Entertainment

Film review: Nomadland an achingly beautiful and poetic paean to solitude

Frances McDormand in Nomadland, a role for which she won Best Actress at the Academy Awards this week. The film also won the Best Film and Best Director Oscars
Frances McDormand in Nomadland, a role for which she won Best Actress at the Academy Awards this week. The film also won the Best Film and Best Director Oscars Frances McDormand in Nomadland, a role for which she won Best Actress at the Academy Awards this week. The film also won the Best Film and Best Director Oscars

NOMADLAND (12A, 107 mins) Drama/Romance. Frances McDormand, Linda May, Bob Wells, Charlene Swankie, David Strathairn, Melissa Smith, Peter Spears. Director: Chloe Zhao. Released: April 30 (streaming exclusively on Disney+) and screening at UK & Irish cinemas from May 17

IN ONE of the naturalistic conversations tightly woven into the fabric of Nomadland, Bob Wells – a real-life trailblazer for the van-dwelling nomadic lifestyle – explains to Frances McDormand’s widow that members of his free-spirited community never say goodbye.

“We just say, ‘I’ll see you down the road’,” he softly professes.

It is impossible to say farewell to writer-director Chloe Zhao’s achingly beautiful and poetic paean to solitude inspired by Jessica Bruder’s non-fiction book Nomadland: Surviving America In The Twenty-First Century.

Directed, produced, written and edited by the Chinese-American film-maker, this delicate character study lingers fondly in the memory, dedicated to a generation of outsiders who have abandoned conventional living and created self-sufficient communities off the beaten track.

McDormand’s unselfconscious lead performance as a grieving vagabond on the fringes of American society is enriched by a non-professional supporting cast of real-life nomads.

Joshua James Richards’s exquisite cinematography captures tightly wound emotions in the majestic wilderness in every imaginable refraction of natural light, set to the haunting lament of composer Ludovico Einaudi’s score.

Zhao’s elegant script exercises restraint when feelings are most heightened: characters turn their backs on the past without fanfare and when one nomad dies, the tribe tosses rocks into an open fire in remembrance, causing embers to spew heavenwards into a starry firmament.

Nomadland opens with archive images of Empire, a prosperous mining town in the Black Rock Desert of northern Nevada.

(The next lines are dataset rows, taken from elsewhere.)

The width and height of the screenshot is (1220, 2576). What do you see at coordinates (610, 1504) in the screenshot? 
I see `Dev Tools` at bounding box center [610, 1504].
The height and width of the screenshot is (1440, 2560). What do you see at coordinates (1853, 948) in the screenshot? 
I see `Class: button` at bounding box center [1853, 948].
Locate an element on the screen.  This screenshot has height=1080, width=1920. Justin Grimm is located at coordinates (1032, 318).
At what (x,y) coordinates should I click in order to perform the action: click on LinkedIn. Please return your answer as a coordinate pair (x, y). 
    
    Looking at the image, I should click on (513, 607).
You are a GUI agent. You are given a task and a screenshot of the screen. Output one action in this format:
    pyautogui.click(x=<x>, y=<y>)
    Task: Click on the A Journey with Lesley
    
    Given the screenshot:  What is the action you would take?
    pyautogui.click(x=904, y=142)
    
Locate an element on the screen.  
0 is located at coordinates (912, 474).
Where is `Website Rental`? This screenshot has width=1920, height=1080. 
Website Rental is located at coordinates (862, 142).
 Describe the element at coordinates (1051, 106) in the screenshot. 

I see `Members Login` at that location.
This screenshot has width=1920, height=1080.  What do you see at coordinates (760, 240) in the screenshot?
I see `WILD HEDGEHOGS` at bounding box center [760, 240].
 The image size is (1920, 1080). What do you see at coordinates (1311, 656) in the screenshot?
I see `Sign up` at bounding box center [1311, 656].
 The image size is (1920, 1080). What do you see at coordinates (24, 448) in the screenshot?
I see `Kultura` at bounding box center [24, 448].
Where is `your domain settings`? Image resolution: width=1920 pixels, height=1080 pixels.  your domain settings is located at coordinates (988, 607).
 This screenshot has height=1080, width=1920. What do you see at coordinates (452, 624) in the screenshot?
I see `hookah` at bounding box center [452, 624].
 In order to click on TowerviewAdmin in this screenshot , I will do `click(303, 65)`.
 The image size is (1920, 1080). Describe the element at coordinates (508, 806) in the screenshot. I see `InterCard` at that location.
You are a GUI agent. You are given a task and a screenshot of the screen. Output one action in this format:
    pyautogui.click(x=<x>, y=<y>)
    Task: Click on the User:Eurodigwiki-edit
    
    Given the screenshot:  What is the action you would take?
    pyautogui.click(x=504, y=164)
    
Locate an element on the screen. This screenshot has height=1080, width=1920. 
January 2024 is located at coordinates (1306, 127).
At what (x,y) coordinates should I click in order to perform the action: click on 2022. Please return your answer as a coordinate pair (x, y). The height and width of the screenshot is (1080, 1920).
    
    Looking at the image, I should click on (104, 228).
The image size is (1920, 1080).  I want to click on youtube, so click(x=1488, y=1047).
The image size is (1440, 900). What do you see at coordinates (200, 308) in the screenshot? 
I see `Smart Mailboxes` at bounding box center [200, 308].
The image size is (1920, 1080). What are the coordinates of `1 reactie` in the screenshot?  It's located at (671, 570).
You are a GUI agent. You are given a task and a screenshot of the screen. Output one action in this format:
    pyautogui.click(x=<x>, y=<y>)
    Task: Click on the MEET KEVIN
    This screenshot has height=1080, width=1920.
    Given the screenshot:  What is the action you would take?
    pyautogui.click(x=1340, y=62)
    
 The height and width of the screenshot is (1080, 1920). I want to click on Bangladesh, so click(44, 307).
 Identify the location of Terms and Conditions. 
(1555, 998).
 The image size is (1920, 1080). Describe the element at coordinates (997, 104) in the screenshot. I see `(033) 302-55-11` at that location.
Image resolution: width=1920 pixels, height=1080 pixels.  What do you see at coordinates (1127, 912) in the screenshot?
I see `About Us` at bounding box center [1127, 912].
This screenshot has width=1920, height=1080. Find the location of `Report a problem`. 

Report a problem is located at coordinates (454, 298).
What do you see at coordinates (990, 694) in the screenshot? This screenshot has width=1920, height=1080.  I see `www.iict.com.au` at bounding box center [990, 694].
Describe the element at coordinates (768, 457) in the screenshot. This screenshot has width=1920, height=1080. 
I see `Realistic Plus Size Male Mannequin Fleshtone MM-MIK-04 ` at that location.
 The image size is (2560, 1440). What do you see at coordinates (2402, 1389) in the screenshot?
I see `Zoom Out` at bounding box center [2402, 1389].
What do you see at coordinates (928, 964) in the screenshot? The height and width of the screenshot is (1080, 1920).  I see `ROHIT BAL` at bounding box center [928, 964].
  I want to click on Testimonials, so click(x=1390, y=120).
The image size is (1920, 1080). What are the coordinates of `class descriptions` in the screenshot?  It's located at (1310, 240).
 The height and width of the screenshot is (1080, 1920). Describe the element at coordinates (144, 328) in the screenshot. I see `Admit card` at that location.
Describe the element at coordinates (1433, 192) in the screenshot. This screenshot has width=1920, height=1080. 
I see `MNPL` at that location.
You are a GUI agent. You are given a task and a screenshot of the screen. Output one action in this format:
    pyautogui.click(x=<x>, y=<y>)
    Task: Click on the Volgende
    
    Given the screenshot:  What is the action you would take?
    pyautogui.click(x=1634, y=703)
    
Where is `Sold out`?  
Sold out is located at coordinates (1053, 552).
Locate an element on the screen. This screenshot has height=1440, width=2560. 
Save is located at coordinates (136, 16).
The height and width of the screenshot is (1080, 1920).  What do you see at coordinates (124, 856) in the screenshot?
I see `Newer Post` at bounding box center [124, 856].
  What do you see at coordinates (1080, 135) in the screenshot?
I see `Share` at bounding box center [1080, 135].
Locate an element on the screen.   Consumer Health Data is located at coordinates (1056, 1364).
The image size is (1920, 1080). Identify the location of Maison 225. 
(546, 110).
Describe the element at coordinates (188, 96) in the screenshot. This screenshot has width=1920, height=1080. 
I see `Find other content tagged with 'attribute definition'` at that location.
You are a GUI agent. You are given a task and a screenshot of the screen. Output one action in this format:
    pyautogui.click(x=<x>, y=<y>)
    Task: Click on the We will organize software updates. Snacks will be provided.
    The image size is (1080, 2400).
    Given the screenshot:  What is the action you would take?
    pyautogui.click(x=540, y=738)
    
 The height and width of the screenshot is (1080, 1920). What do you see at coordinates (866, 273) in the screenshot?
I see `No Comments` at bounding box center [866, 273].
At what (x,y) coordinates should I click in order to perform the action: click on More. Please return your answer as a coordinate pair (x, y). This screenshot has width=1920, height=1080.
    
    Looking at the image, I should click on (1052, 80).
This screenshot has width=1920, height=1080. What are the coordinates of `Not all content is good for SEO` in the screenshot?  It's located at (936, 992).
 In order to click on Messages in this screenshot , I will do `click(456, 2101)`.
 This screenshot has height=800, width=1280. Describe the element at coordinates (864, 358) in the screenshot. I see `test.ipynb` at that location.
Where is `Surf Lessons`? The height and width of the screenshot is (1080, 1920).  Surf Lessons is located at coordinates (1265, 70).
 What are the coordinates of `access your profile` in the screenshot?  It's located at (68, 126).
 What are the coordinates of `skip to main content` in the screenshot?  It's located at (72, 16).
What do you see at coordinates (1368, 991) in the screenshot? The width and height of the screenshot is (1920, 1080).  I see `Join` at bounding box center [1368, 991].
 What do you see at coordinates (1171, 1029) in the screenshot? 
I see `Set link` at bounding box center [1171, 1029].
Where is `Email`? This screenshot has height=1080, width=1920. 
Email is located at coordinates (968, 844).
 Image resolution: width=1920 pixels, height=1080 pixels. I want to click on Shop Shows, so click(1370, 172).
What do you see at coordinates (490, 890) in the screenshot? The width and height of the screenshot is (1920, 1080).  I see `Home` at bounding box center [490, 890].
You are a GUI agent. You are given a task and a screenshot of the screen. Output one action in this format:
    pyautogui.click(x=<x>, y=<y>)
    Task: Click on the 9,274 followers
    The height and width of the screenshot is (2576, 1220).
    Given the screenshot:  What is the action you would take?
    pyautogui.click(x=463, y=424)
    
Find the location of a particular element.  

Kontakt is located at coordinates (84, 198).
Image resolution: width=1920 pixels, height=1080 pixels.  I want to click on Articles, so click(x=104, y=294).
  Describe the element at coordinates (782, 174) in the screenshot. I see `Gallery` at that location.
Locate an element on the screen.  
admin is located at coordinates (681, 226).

When the gypsum plant closed in 2011 the God-fearing community evaporated, leaving behind a graveyard of weather-beaten empty stores and company homes.

Sixty-something former worker Fern (McDormand) retrieves precious belongings from her storage locker before she hits snow-laden roads in a rusty white van. A seasonal job fulfilling orders at an Amazon warehouse tides her over.

One of Fern’s colleagues, Linda May (playing herself), quits the cacophonous shop floor for the serenity of a desert camp run by Bob Wells, which provides “a support network for people who need help now”.

Fern follows Linda May to sun-scorched Arizona, where she is embraced by dispossessed and displaced souls including David (David Strathairn) and Swankie (Charlene Swankie).

Moving between camps and temporary jobs, Fern is pricked with guilt by an overdue reunion with her sister (Melissa Smith) before she confronts the reality of life without her husband.

Using Fern as a dramatic fulcrum, Nomadland cherishes the enduring power of the human spirit on numerous soul-stirring detours without a clearly designated and potentially contrived final destination.

Zhao’s understated and profoundly moving trek into America’s economically ravaged heartland does not draw attention to its simple yet artful construction.

McDormand melts effortlessly into her surroundings, fiercely committed to authenticity in her role whether she is relieving herself in a bucket or tenderly recalling her father’s poignant mantra: “What’s remembered, lives.”

By that simple measure, Nomadland burns brightly.